Though she loves the band’s club gigs, she says she’s excited to explore material that doesn’t always fit when the goal is to keep a big room dancing — ballads, gentler swing tunes, tunes with clever lyrics, lullabies.
The Mary Jane Jones currently revolves around a small core of musicians, including Jeff Fennell on saxophone, Josh Hirst on guitar, Forrest Loomis-Dulong on upright bass, and Patrick Brown on drums, and the band is no stranger to residencies, having done two separate monthly ones at the Sierra Grille back in 2013-14.
Frontwoman Pachios, who’s worked at Sam’s as a full-time counter person since November, has long been a fan of live music at the pizzeria and cafe, like the popular Friday night open mic (hosted for nine years by Eva Cappelli, now run by Burrie Jenkins).

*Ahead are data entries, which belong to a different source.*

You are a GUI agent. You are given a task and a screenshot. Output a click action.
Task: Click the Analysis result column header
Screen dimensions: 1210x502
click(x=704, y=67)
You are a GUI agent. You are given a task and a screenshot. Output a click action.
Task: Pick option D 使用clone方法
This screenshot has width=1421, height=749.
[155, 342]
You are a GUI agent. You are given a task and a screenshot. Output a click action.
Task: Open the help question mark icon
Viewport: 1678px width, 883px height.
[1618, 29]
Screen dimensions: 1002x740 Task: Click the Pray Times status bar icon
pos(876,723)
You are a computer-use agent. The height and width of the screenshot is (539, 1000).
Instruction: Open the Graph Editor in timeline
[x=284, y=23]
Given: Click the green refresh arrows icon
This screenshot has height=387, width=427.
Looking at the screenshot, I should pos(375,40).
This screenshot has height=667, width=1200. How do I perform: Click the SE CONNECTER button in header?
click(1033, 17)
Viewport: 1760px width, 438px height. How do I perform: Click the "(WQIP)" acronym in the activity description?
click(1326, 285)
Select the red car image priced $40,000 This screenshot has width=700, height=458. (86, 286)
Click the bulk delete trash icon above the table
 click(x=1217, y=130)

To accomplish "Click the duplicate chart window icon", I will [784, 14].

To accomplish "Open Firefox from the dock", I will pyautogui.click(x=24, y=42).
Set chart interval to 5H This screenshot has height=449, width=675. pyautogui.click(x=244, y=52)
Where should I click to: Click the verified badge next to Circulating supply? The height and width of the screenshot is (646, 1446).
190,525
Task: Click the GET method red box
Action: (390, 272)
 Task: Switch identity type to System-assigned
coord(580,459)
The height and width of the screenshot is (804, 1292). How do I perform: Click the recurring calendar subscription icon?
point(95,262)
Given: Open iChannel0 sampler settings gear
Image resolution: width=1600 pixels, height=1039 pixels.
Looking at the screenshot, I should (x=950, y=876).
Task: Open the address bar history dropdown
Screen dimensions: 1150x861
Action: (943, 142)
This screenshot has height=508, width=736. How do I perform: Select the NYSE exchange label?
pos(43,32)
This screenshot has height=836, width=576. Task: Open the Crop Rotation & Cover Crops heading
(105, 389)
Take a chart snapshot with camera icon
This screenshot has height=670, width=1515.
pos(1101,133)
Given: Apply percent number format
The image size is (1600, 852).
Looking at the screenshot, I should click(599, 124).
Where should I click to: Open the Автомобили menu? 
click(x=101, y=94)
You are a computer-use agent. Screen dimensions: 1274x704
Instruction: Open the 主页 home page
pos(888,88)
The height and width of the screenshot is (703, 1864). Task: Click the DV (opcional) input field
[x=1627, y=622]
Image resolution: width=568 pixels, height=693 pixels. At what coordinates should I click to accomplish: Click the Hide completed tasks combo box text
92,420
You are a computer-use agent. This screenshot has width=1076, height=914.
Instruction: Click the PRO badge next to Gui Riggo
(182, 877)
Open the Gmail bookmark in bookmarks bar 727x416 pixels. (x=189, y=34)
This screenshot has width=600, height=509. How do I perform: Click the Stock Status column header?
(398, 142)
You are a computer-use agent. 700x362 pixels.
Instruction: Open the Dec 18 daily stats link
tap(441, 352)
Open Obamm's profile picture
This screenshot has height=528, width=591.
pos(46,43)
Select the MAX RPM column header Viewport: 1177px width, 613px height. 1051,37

Those who’ve strolled along Main Street on a night when Sam’s features live music — especially if the weather is right and the storefront’s big window panels are open wide — have surely been beckoned around the bend by the music spilling across the sidewalks.
When The Mary Jane Jones plays by the windows and Sam’s upright piano (newly tuned every Sunday afternoon), the beacon is often Pachios’ strong voice, whether she’s quietly finessing a jazz standard with minimal accompaniment or rocking out bold and brassy on a blues number.
Last Sunday was the band’s first residency show at Sam’s, and its set list was packed with original songs by Pachios, but also “Feelin’ Good” (made famous by Nina Simone), “St. James Infirmary” (made popular by Louis Armstrong in 1928) and a cover of Kenny Rogers & the First Edition’s “Just Dropped In (To See What Condition My Condition Was In),” inspired by the funky and seriously percolating version by Sharon Jones.
The early Sunday-night show time is perfect for Pachios, since other musicians are usually free to attend (the first gig’s audience was peppered with members of such local bands as Outer Stylie and Fat Bradley) and also because it’s inviting to fans, friends and family members who aren’t night owls.
“When we play club shows, they’re late. We headline, we don’t start until 11 o’clock — my mom’s never going to come, my professors from school are never going to come,” she said. “So this is an opportunity for other people to come to the show and catch what we do.”
The residency allows Pachios and the band to be playful and experiment, and she’s looking forward to trying more sparse duets with just vocals and upright bass (she’s a big fan of Sheila Jordan, who soared in such arrangements), plus more scatting and vocal improvisation (including whistling, one of her skills and favorite pastimes).
For the next show on Sunday, one of the special guests will be pianist Paul Kinsman. Pachios said they haven’t played together in four years (he was away in South Korea and Vietnam), but Kinsman was part of the band at its very first show, way back when. An old friend, back in the fold.